*DESCRIPTION OF THE TASK:* The answer must consist only of the lines in the records below from the line with "Select the Датчики sensors gauge item" to the line with "Task: Expand the", both included, copied word for word with every picture left out.

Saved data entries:

'''

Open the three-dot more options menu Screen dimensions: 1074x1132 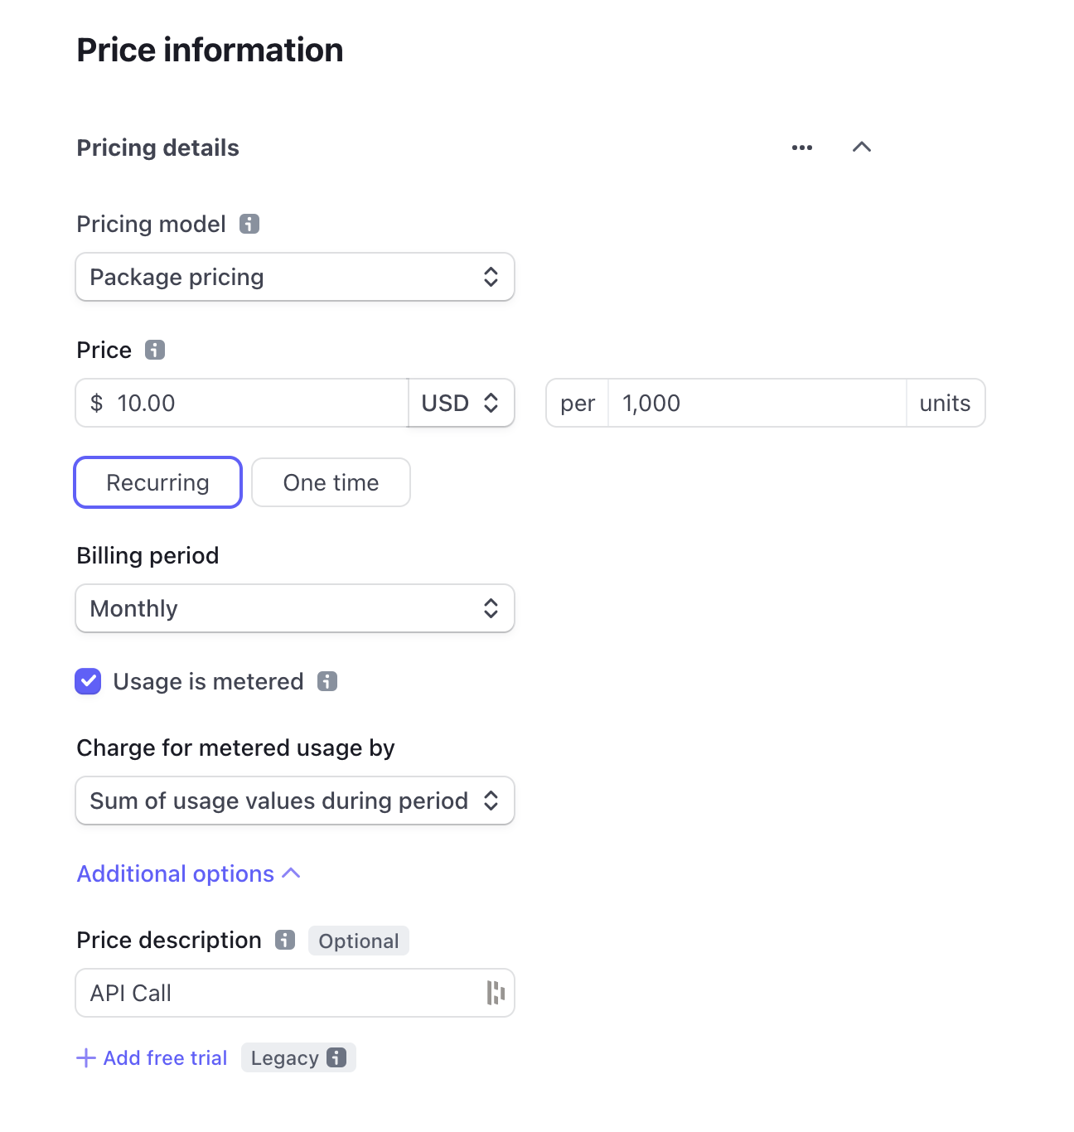coord(802,148)
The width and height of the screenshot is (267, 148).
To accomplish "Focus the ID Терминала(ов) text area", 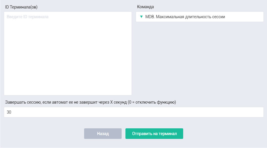I will (68, 53).
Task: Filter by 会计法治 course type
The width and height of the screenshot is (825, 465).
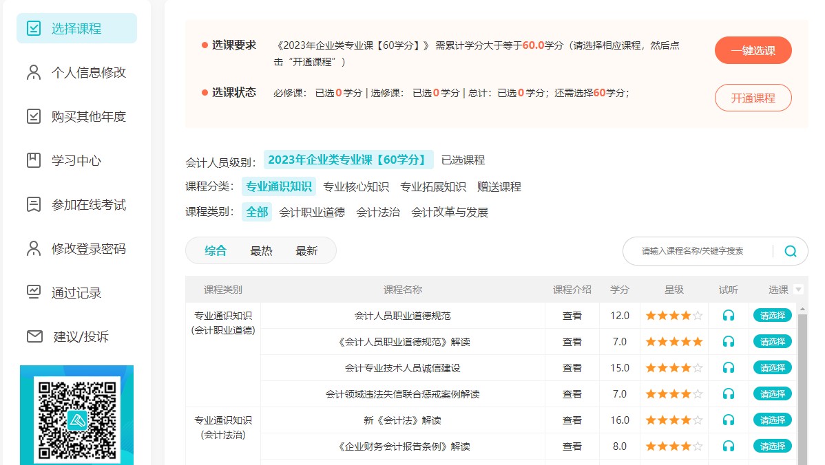Action: [378, 213]
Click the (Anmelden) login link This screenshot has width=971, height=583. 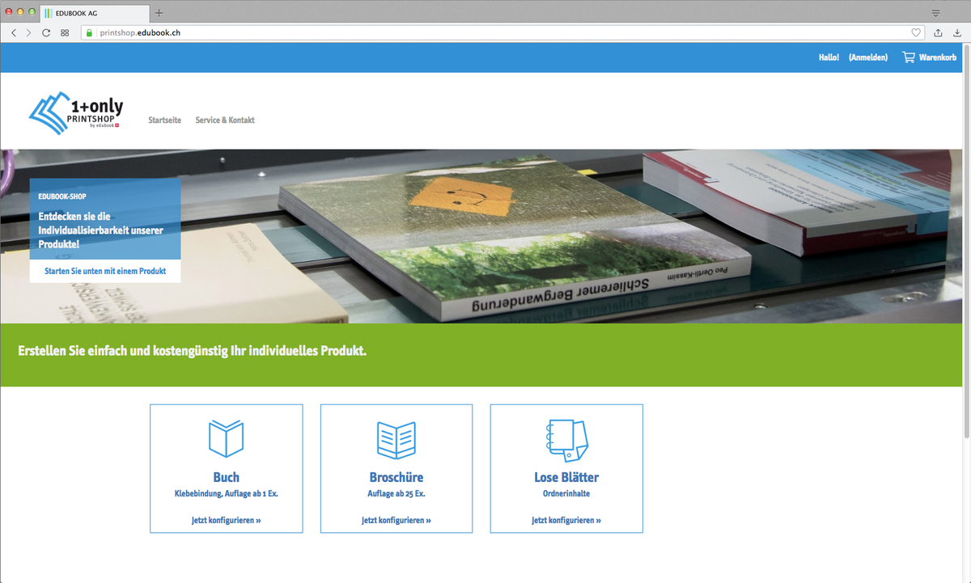[867, 57]
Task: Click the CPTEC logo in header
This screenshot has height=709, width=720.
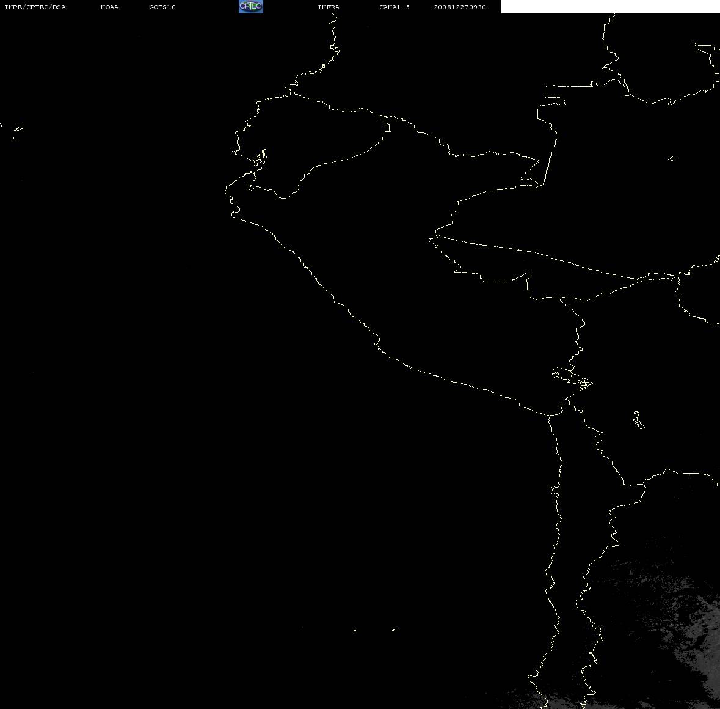Action: pyautogui.click(x=250, y=7)
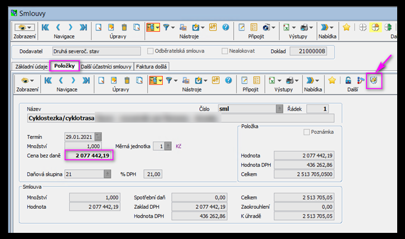This screenshot has height=239, width=405.
Task: Enable the Nealokovat checkbox
Action: point(225,51)
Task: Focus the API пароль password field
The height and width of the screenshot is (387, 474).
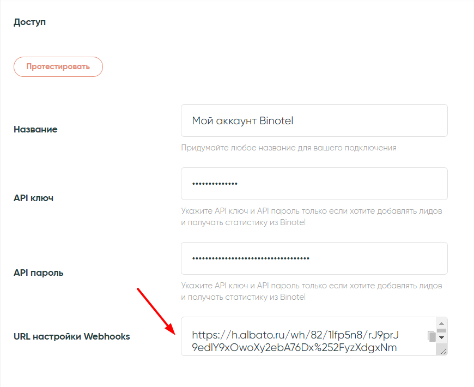Action: click(x=314, y=258)
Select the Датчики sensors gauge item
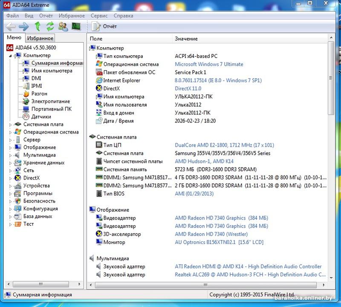 [41, 116]
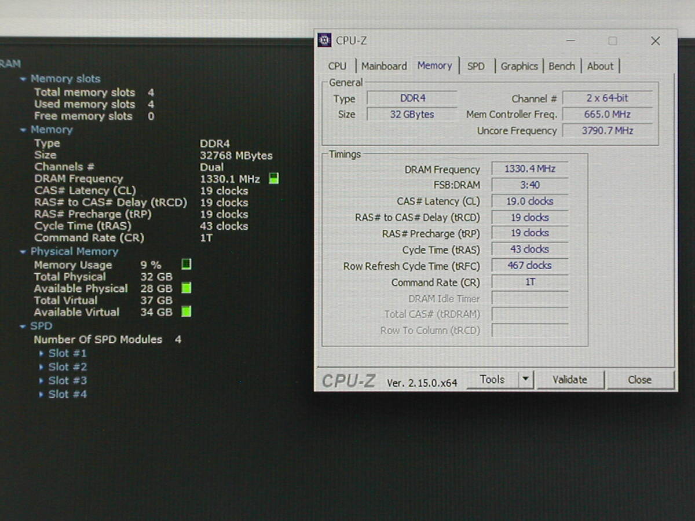Collapse the Memory slots section

point(23,79)
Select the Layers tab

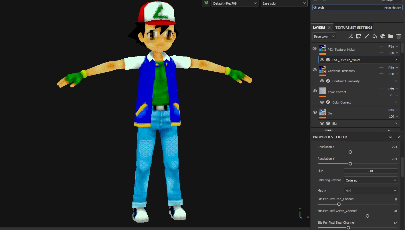(319, 28)
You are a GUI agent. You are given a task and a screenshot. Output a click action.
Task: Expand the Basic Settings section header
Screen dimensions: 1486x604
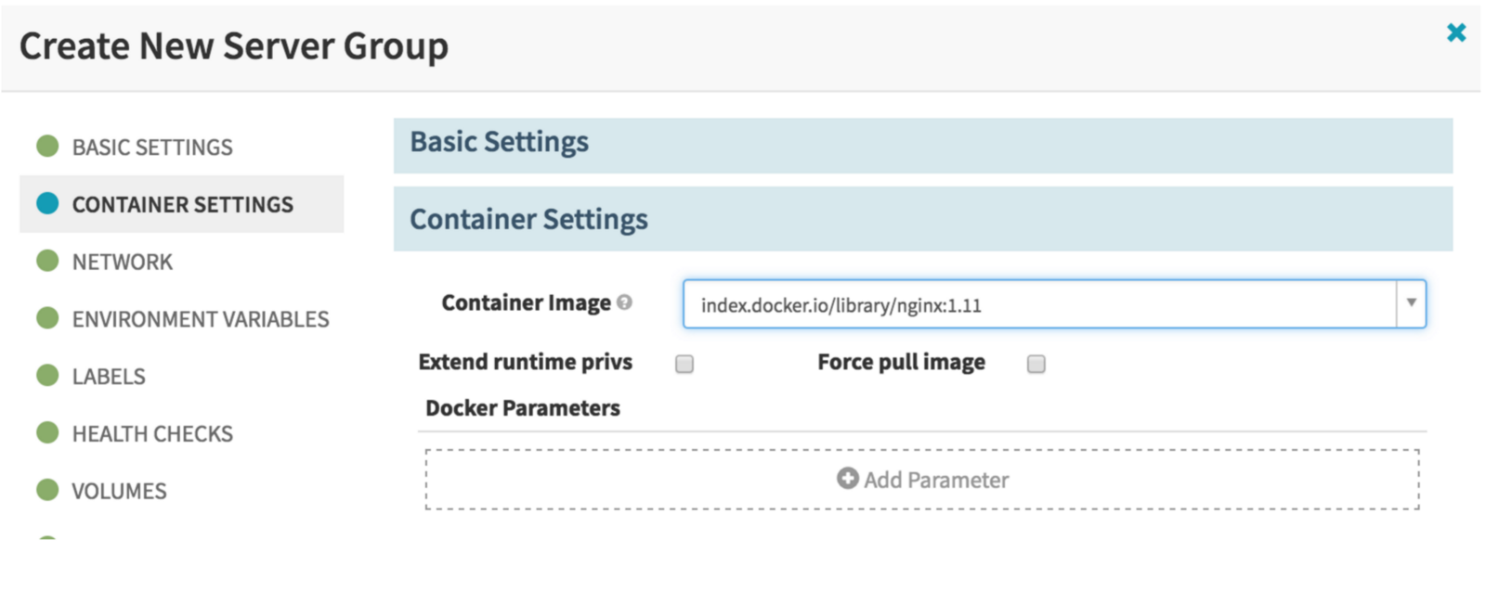tap(923, 145)
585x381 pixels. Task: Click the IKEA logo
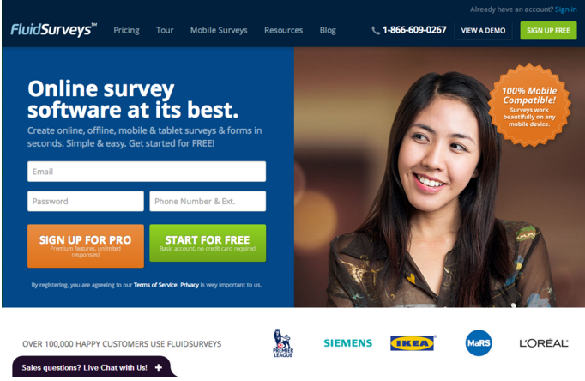(x=413, y=343)
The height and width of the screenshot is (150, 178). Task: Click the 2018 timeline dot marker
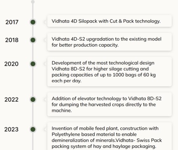pos(33,40)
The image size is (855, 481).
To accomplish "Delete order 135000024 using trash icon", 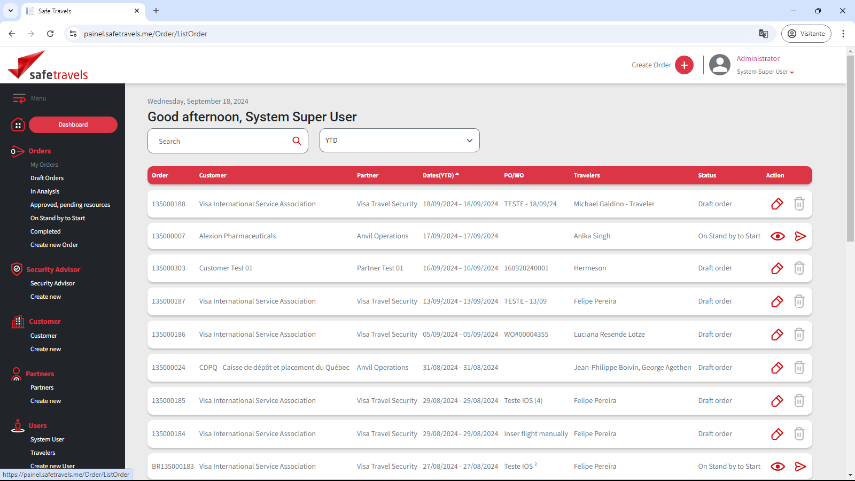I will click(x=799, y=368).
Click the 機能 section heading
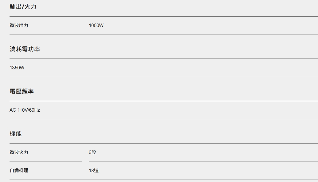Image resolution: width=318 pixels, height=182 pixels. point(16,134)
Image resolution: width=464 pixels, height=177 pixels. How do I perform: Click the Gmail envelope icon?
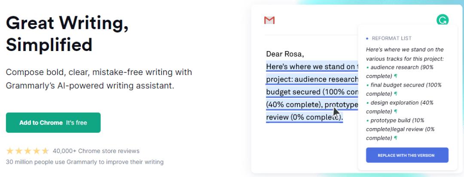coord(269,20)

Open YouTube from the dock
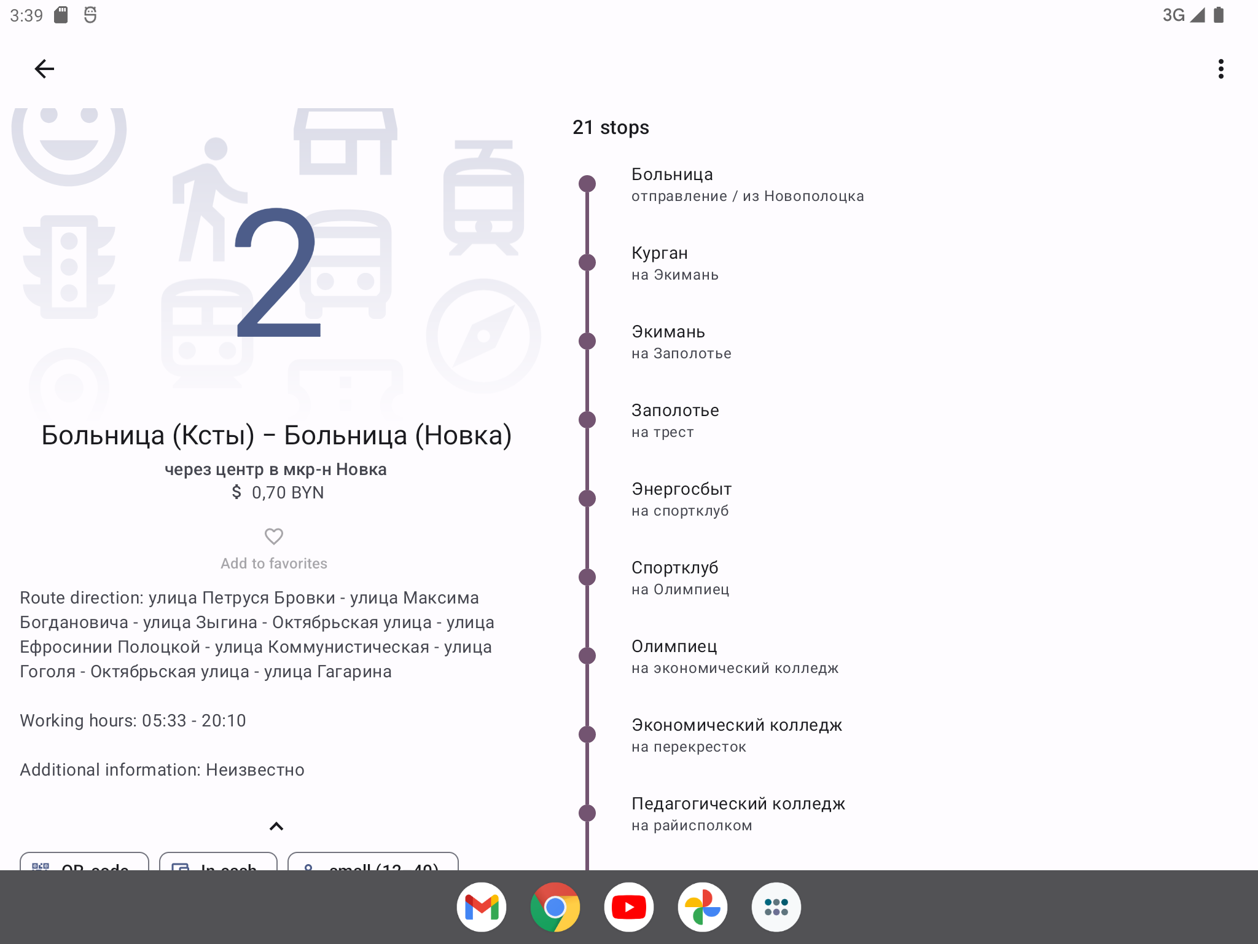[x=629, y=907]
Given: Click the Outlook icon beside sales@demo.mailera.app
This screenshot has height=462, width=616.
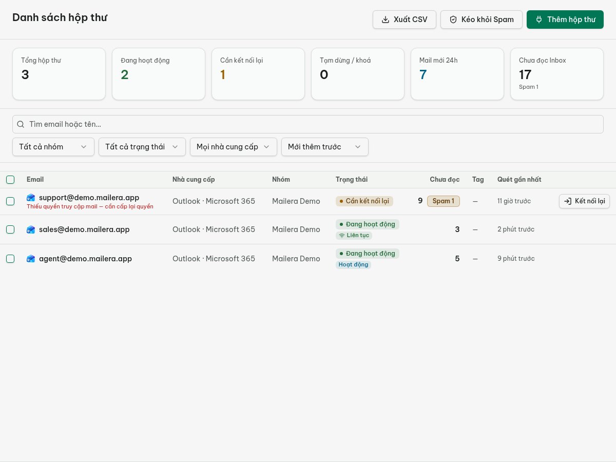Looking at the screenshot, I should (x=31, y=229).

'''

*RESULT OF THE TASK:*
Select the Датчики sensors gauge item
 [41, 116]
Collapse the Memory slots section

point(23,79)
Select the Layers tab

(319, 28)
You are a GUI agent. You are given a task and a screenshot. Output a click action.
Task: Expand the Basic Settings section header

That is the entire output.